● **What is expected**: Leaving the pictures aside, reproduce the data in full and word for word.

+ + + +

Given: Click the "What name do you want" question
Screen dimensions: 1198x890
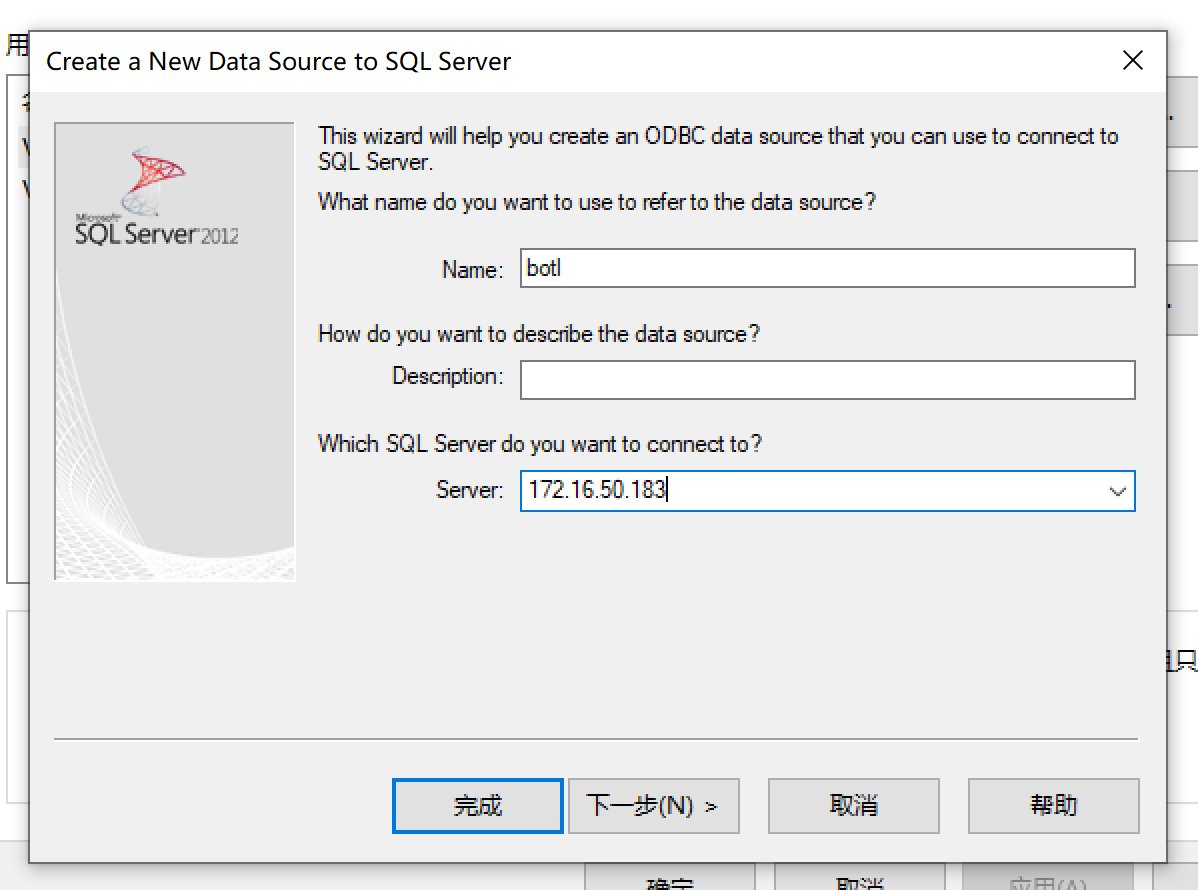Looking at the screenshot, I should (596, 202).
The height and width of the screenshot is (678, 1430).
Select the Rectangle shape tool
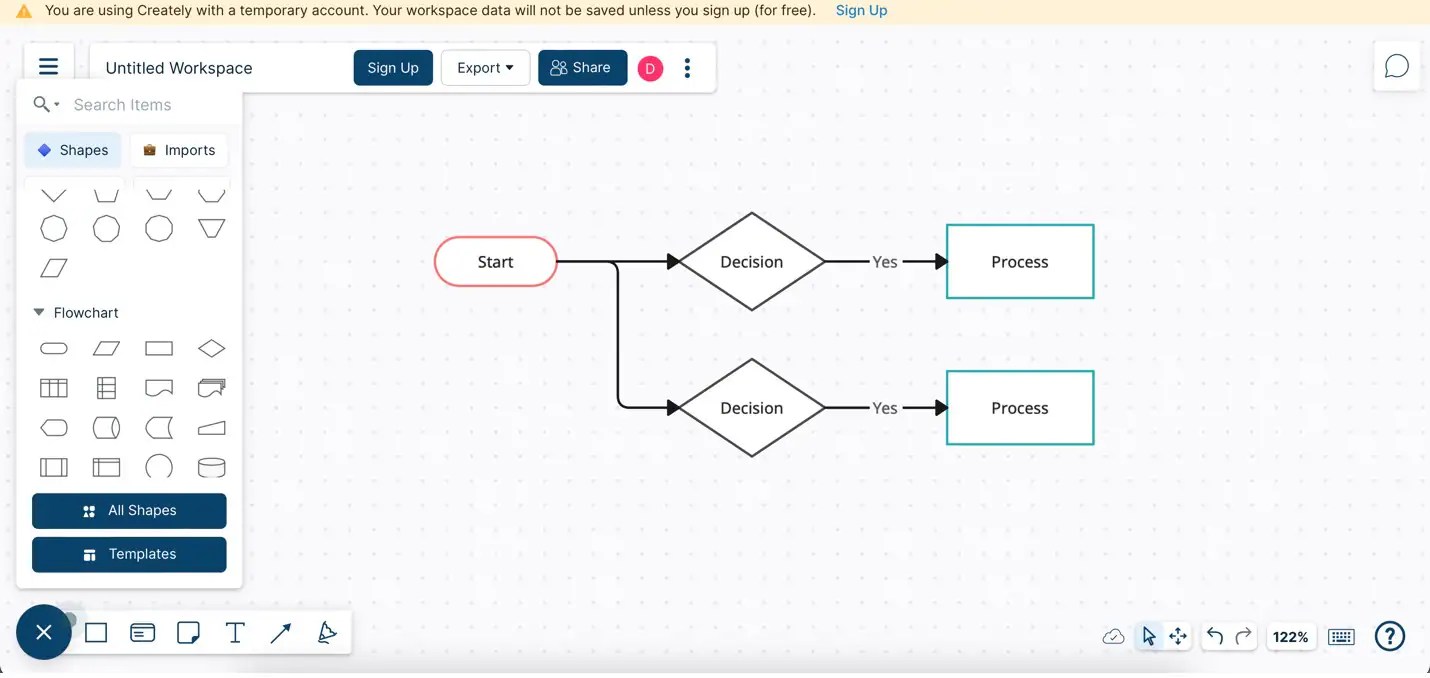(96, 632)
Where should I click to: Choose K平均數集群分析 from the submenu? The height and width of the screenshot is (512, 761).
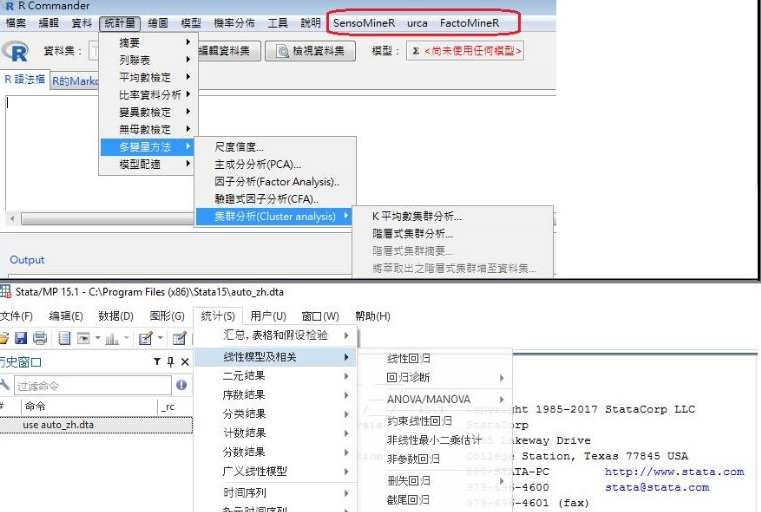[x=417, y=216]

+ + + +

● **Task output**:
Given: Click the "What name do you want" question
Screen dimensions: 1198x890
Looking at the screenshot, I should (596, 202).
The height and width of the screenshot is (678, 1430).
Select the Rectangle shape tool
(96, 632)
Where should I click to: Choose K平均數集群分析 from the submenu? The height and width of the screenshot is (512, 761).
[x=417, y=216]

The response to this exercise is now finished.